Picture This seem to be weathering the lockdown well, but they admit they're itching to head back out on tour again. These seven weeks, the lead singer reveals, have been the longest they have gone without playing a live show since they formed.

Hennessy says he hopes to pick up where Picture This left off, saying that another show in Dubai couldn’t come soon enough. In the meantime, at The National’s gentle urging, they recorded a special acoustic version of their new track Troublemaker, released on April 17, for their fans in the UAE. “It’s always our favourite place,” he says. “As soon as we have any opportunity to get out there, we just go.
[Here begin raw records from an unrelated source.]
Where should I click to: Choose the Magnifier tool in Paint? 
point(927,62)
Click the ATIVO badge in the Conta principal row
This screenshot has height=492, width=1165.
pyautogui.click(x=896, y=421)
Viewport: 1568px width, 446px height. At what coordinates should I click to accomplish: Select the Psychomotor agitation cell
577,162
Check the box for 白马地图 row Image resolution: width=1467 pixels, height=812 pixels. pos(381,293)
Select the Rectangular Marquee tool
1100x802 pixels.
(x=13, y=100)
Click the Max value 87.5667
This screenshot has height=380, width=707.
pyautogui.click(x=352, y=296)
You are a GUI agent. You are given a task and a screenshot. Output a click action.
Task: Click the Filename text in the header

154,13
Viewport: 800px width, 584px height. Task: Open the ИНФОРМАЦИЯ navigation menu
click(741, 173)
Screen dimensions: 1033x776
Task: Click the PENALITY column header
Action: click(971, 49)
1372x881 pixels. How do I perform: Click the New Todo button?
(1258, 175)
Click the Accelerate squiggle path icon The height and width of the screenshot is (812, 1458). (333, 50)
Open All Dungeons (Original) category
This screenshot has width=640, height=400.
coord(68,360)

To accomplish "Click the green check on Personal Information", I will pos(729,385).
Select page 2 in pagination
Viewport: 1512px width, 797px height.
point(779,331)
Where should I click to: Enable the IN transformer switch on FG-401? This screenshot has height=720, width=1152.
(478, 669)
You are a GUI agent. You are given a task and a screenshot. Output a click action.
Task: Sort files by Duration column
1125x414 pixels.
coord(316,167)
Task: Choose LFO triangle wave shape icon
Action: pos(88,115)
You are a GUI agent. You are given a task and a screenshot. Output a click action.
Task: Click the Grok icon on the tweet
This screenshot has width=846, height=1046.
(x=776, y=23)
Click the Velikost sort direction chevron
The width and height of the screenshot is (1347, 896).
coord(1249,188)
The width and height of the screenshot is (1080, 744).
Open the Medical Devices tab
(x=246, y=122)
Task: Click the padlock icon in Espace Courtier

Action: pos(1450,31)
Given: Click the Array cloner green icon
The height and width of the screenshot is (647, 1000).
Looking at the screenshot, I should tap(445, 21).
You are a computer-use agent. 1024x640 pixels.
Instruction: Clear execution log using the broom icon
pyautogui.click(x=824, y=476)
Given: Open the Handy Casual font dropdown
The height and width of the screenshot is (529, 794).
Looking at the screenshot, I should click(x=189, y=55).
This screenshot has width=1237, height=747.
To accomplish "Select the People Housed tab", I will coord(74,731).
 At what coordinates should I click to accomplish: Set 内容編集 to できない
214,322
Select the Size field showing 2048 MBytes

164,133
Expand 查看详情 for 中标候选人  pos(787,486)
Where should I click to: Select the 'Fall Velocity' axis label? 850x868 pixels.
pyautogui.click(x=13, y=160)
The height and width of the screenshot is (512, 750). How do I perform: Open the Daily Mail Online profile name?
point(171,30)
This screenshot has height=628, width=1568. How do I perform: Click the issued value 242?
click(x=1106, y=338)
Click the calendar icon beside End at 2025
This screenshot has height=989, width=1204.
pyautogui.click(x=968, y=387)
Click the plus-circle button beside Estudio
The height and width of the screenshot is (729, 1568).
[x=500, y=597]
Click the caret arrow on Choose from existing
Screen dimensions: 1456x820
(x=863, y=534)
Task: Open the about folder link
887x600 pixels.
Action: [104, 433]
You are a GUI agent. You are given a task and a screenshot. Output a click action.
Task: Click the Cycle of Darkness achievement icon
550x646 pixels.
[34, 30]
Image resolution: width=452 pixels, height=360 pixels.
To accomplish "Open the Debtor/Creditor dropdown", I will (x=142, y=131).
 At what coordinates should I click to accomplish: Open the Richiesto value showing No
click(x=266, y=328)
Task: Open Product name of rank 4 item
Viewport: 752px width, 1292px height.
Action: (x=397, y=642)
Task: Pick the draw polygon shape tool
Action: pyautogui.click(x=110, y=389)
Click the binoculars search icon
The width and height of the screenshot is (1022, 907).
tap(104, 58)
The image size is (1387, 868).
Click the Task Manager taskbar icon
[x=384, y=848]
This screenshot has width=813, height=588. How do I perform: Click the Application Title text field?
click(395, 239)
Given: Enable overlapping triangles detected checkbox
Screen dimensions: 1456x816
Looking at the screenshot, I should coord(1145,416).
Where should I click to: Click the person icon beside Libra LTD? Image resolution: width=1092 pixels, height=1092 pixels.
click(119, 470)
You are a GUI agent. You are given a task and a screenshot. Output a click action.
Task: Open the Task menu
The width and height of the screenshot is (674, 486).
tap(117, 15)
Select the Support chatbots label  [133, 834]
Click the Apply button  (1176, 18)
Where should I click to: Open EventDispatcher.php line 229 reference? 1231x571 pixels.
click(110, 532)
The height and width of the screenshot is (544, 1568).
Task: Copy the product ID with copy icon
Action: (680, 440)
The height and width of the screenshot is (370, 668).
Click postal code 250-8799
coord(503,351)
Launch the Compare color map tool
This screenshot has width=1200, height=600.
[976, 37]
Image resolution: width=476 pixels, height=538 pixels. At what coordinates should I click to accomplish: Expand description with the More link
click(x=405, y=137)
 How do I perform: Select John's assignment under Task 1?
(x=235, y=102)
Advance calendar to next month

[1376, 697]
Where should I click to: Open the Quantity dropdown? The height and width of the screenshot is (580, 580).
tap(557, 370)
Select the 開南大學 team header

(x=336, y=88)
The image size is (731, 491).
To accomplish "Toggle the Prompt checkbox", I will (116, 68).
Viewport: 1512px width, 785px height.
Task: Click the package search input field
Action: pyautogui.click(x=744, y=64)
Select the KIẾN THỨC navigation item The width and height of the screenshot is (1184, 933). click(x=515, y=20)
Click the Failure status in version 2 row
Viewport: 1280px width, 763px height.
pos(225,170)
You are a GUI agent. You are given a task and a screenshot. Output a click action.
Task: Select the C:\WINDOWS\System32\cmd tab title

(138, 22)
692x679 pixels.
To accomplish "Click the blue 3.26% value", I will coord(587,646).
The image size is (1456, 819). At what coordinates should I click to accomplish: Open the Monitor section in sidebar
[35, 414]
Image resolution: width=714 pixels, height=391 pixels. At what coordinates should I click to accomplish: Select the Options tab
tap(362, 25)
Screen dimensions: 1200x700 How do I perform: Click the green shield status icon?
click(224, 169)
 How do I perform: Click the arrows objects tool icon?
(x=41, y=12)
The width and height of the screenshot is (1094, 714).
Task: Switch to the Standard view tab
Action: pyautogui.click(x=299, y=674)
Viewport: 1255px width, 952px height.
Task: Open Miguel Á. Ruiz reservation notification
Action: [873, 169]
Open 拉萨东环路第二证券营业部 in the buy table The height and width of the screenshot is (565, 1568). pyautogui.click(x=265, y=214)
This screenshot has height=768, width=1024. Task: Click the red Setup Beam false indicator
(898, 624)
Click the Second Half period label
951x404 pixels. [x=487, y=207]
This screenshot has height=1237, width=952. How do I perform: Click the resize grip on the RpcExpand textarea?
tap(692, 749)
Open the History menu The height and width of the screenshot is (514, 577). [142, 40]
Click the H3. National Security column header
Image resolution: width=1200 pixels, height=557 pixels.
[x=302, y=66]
We love it.”

Rainsford wholeheartedly agrees, describing the Emirates as a special country in which to perform, and the Middle East as a magical place in the world for culture and for people. “The UAE, especially, is becoming such a hub of people from all over the world, but I feel like sometimes it doesn’t get the love of live music that it should,” he says. “So to be able to play there is always amazing for us.”

We hope to see you as soon as possible.

With the severe disruption that the coronavirus has caused to all industries, including music, Hennessy expresses concern that fears over the virus could change the nature of future shows.

“I don’t know what kind of dynamic we’re going to be going back into,” he says. “We always have a big, rowdy crowd because of the big, anthemic songs we play.

“I don’t know how quickly people are going to go back to trusting that kind of contact with other people. I hope that it doesn’t take away from that magic and the togetherness of a live show.”

He still has hope, however, as he predicts the music scene could bounce back with a “renaissance” after the pandemic recedes and that there would be a steep rise in demand for live shows.

Then, to their fans in the UAE, the singer says: “Stay home, stay safe, look after one another as much as you can and we hope to see you as soon as possible.”